[몇 가지 항목]
——————

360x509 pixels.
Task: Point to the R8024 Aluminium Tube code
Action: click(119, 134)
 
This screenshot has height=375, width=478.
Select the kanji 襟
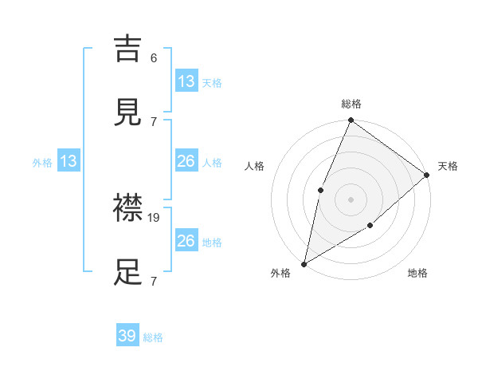coord(128,209)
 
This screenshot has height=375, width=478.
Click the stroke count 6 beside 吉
coord(154,58)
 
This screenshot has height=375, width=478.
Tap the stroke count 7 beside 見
coord(154,121)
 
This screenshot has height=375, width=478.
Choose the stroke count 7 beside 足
coord(154,281)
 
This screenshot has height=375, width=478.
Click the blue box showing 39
coord(127,336)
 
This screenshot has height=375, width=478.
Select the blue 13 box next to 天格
coord(186,81)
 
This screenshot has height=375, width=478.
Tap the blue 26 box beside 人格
coord(186,161)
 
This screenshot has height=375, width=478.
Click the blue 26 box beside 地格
coord(186,241)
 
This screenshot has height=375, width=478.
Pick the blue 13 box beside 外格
coord(69,161)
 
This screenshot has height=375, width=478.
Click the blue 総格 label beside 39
coord(153,338)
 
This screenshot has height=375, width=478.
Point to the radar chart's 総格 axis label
coord(351,104)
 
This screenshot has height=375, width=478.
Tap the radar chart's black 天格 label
coord(448,166)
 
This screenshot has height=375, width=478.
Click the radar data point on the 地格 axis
coord(370,226)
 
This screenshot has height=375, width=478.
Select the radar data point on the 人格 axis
coord(320,189)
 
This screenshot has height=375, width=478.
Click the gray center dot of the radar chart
coord(351,199)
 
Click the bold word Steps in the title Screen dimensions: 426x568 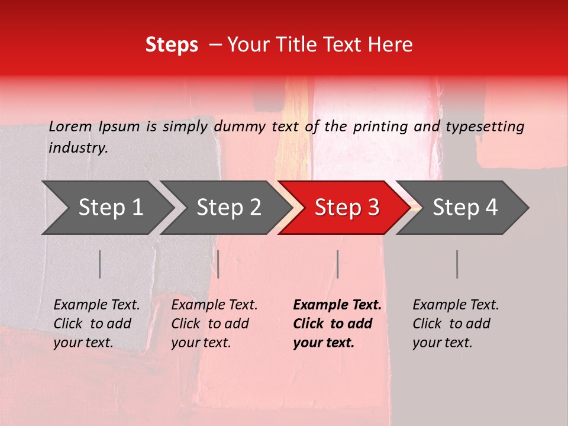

——————

지시 사항: 위 항목에서 "label" 문자열이 포함된 줄을 빠짐없이 나열하세요.

출력 결과:
Click the blue 総格 label beside 39
Point to the radar chart's 総格 axis label
Tap the radar chart's black 天格 label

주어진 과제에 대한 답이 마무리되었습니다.